# [ACTIVITY]
Beginning with the line containing "Toggle timeline snap magnet icon" and ending with the last line, repeat the records exactly.

(Data records)
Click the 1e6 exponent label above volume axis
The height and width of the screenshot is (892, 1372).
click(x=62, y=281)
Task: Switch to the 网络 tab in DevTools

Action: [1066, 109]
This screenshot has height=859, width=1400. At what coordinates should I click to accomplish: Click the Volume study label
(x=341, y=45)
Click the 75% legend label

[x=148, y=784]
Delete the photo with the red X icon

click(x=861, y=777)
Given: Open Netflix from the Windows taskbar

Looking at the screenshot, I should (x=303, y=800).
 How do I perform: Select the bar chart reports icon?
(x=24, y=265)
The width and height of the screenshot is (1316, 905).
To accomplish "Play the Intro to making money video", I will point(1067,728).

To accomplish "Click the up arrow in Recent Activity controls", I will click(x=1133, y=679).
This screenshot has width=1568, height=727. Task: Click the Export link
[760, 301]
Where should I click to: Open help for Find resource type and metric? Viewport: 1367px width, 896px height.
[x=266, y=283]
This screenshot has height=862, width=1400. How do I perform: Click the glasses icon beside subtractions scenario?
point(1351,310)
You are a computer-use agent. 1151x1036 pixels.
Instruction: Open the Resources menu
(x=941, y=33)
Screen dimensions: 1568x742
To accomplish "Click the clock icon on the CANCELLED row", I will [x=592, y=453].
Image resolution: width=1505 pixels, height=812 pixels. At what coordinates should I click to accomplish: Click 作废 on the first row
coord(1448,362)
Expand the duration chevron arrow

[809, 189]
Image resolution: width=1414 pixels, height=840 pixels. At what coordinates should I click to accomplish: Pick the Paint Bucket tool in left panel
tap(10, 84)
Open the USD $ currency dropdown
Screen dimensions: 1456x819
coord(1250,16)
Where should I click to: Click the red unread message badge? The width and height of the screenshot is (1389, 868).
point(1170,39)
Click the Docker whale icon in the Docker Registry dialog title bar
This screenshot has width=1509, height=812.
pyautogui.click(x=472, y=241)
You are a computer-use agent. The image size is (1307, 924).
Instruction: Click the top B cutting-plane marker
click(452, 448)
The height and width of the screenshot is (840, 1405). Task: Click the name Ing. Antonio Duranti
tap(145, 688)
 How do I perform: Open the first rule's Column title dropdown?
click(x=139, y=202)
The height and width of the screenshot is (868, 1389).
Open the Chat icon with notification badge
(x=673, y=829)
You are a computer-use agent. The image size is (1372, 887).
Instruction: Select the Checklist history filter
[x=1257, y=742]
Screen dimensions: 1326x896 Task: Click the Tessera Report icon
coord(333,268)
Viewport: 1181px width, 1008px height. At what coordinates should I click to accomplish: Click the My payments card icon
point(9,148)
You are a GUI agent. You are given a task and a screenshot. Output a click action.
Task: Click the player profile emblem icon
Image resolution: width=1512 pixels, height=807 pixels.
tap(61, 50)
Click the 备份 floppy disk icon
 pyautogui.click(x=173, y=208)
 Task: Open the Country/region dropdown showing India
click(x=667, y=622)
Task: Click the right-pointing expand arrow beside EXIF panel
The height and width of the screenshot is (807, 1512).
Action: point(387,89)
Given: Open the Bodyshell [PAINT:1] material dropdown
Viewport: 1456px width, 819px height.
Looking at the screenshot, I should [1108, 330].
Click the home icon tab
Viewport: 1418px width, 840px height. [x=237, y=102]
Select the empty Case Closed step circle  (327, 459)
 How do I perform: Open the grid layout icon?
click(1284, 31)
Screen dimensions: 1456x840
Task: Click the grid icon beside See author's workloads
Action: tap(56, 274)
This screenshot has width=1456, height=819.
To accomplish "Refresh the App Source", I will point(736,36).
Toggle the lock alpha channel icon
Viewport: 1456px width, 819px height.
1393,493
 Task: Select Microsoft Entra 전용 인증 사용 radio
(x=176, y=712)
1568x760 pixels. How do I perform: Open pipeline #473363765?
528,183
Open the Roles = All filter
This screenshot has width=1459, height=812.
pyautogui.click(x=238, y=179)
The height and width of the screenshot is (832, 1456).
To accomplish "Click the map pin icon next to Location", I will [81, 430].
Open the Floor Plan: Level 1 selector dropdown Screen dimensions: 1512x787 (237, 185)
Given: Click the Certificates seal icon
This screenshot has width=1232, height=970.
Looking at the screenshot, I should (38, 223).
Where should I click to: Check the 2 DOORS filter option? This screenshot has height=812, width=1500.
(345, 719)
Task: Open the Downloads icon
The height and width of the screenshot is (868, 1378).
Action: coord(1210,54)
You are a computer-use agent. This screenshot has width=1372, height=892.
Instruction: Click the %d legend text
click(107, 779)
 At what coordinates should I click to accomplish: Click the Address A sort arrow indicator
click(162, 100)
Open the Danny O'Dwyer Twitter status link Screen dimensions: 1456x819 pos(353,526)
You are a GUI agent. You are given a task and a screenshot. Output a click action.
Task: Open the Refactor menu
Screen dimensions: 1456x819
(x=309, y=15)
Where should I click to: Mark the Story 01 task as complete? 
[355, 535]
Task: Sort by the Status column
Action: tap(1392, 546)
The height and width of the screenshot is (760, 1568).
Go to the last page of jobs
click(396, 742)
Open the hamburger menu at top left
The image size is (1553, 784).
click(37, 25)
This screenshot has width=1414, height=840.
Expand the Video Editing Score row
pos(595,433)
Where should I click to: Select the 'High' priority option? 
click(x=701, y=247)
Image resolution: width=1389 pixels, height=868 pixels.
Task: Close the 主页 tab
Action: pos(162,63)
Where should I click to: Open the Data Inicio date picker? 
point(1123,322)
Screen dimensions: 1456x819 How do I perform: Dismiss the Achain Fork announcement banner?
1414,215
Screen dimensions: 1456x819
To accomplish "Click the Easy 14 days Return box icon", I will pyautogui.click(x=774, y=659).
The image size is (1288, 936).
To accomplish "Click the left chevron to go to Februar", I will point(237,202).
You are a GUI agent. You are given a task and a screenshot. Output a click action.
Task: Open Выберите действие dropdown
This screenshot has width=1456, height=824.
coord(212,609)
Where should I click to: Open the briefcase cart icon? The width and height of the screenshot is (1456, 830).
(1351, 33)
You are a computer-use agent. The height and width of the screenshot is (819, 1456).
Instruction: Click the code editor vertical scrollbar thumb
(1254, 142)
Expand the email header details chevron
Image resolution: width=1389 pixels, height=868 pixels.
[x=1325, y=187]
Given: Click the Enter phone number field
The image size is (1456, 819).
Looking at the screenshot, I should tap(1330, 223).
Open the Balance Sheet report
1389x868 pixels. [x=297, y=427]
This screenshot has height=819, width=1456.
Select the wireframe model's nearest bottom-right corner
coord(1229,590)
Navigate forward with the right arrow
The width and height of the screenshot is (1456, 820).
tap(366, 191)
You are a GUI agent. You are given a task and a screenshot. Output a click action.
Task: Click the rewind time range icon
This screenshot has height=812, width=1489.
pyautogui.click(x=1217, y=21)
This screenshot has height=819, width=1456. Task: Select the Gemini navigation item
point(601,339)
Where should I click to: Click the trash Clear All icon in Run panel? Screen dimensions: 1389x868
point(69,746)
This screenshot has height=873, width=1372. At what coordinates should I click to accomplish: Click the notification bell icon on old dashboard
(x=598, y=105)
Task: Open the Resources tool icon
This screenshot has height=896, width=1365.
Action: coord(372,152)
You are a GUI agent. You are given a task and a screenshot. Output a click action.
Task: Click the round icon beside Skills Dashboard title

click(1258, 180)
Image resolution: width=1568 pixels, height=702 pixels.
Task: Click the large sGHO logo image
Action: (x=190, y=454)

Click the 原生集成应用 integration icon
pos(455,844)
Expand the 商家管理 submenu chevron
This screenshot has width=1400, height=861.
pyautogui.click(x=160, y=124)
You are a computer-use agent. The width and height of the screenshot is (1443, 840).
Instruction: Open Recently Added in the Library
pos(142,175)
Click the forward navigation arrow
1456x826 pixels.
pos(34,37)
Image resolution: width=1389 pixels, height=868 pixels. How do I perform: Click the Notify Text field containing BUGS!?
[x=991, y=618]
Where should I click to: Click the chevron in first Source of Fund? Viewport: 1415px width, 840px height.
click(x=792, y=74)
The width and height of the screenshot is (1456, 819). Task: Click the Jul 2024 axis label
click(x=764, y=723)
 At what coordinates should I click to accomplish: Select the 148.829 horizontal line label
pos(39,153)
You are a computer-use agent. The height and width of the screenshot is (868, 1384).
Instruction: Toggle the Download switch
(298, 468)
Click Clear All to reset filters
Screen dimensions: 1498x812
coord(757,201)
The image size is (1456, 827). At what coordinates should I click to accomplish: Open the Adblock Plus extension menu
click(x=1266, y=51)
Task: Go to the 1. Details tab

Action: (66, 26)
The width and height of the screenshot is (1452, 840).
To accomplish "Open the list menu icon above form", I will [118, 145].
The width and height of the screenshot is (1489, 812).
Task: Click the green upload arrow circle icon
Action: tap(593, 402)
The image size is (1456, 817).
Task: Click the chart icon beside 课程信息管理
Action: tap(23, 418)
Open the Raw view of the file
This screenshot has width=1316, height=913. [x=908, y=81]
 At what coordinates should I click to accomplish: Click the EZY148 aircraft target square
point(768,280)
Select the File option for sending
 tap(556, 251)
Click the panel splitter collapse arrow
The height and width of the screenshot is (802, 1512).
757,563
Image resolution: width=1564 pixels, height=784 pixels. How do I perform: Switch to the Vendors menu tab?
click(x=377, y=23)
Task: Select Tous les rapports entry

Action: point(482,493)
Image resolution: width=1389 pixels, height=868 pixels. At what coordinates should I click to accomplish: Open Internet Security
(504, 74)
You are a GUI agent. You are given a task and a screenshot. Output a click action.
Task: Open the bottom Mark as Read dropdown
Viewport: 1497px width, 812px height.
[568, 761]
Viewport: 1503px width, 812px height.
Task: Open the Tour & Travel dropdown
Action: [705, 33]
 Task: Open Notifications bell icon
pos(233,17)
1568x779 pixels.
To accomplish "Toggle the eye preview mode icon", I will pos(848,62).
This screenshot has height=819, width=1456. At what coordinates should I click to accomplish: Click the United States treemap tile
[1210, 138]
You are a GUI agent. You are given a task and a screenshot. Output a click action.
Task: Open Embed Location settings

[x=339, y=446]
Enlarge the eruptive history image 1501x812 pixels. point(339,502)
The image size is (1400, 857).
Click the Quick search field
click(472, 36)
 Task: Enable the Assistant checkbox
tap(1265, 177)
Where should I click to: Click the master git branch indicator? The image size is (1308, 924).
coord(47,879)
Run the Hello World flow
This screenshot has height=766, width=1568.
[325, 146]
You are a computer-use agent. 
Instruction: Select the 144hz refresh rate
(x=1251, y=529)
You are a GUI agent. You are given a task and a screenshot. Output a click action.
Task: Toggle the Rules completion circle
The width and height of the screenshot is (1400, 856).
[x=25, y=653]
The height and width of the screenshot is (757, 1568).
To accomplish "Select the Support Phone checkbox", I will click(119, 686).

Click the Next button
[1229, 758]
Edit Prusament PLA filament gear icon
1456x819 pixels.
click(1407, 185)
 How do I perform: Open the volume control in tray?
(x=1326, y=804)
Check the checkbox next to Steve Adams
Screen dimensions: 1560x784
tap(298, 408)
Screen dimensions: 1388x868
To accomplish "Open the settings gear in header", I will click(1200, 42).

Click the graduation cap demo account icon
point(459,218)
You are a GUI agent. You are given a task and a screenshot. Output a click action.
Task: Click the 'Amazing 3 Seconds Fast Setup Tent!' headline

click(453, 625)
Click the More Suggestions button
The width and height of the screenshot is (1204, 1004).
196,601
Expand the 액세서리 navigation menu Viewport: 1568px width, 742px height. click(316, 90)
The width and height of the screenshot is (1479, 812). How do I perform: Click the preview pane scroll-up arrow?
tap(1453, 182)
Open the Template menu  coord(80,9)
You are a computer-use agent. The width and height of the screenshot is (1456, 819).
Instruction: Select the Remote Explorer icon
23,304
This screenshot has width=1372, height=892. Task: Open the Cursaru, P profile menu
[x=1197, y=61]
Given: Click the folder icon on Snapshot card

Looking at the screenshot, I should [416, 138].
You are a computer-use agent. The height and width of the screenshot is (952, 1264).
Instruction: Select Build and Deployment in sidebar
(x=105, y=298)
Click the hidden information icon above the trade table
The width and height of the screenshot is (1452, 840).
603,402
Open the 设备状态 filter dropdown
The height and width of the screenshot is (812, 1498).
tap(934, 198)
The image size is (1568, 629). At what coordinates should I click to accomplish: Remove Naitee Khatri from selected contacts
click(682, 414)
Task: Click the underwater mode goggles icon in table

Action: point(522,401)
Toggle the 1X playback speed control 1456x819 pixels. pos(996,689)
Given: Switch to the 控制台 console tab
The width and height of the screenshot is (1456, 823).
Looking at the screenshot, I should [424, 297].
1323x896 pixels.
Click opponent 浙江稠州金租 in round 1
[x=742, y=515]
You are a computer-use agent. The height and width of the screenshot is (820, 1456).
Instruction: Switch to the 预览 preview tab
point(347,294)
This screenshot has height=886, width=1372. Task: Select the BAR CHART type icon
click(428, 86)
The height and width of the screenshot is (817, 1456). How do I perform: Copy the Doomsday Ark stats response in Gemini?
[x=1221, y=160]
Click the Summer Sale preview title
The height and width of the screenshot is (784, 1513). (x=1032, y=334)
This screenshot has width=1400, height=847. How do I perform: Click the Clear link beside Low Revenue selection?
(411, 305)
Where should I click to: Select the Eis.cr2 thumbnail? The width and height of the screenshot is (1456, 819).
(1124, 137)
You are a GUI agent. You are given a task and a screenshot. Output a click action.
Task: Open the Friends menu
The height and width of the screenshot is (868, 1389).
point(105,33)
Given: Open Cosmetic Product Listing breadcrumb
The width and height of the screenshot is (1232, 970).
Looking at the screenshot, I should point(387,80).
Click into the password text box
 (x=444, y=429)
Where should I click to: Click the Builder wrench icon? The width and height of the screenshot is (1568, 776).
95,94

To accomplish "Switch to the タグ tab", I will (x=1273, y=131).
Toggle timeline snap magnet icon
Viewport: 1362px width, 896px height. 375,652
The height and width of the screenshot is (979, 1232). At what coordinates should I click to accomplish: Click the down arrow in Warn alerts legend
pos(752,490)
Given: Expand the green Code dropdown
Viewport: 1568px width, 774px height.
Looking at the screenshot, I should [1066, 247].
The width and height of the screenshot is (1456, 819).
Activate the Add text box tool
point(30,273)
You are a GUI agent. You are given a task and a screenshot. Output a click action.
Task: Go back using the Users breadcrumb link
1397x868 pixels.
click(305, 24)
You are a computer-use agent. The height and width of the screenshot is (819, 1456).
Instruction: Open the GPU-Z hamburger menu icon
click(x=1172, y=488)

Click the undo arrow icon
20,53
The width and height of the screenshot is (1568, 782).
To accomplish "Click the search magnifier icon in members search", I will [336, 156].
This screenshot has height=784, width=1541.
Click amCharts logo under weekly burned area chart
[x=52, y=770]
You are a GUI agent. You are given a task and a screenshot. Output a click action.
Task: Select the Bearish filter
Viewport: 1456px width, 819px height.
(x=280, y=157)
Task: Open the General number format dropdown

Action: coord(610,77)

# [EXERCISE SOLUTION]
Toggle timeline snap magnet icon
Viewport: 1362px width, 896px height. 375,652
The height and width of the screenshot is (979, 1232). At what coordinates should I click to accomplish: Click the down arrow in Warn alerts legend
pos(752,490)
Given: Expand the green Code dropdown
Viewport: 1568px width, 774px height.
Looking at the screenshot, I should [1066, 247].
The width and height of the screenshot is (1456, 819).
Activate the Add text box tool
point(30,273)
You are a GUI agent. You are given a task and a screenshot. Output a click action.
Task: Go back using the Users breadcrumb link
1397x868 pixels.
click(305, 24)
You are a computer-use agent. The height and width of the screenshot is (819, 1456).
Instruction: Open the GPU-Z hamburger menu icon
click(x=1172, y=488)

Click the undo arrow icon
20,53
The width and height of the screenshot is (1568, 782).
To accomplish "Click the search magnifier icon in members search", I will [336, 156].
This screenshot has height=784, width=1541.
Click amCharts logo under weekly burned area chart
[x=52, y=770]
You are a GUI agent. You are given a task and a screenshot. Output a click action.
Task: Select the Bearish filter
Viewport: 1456px width, 819px height.
(x=280, y=157)
Task: Open the General number format dropdown

Action: coord(610,77)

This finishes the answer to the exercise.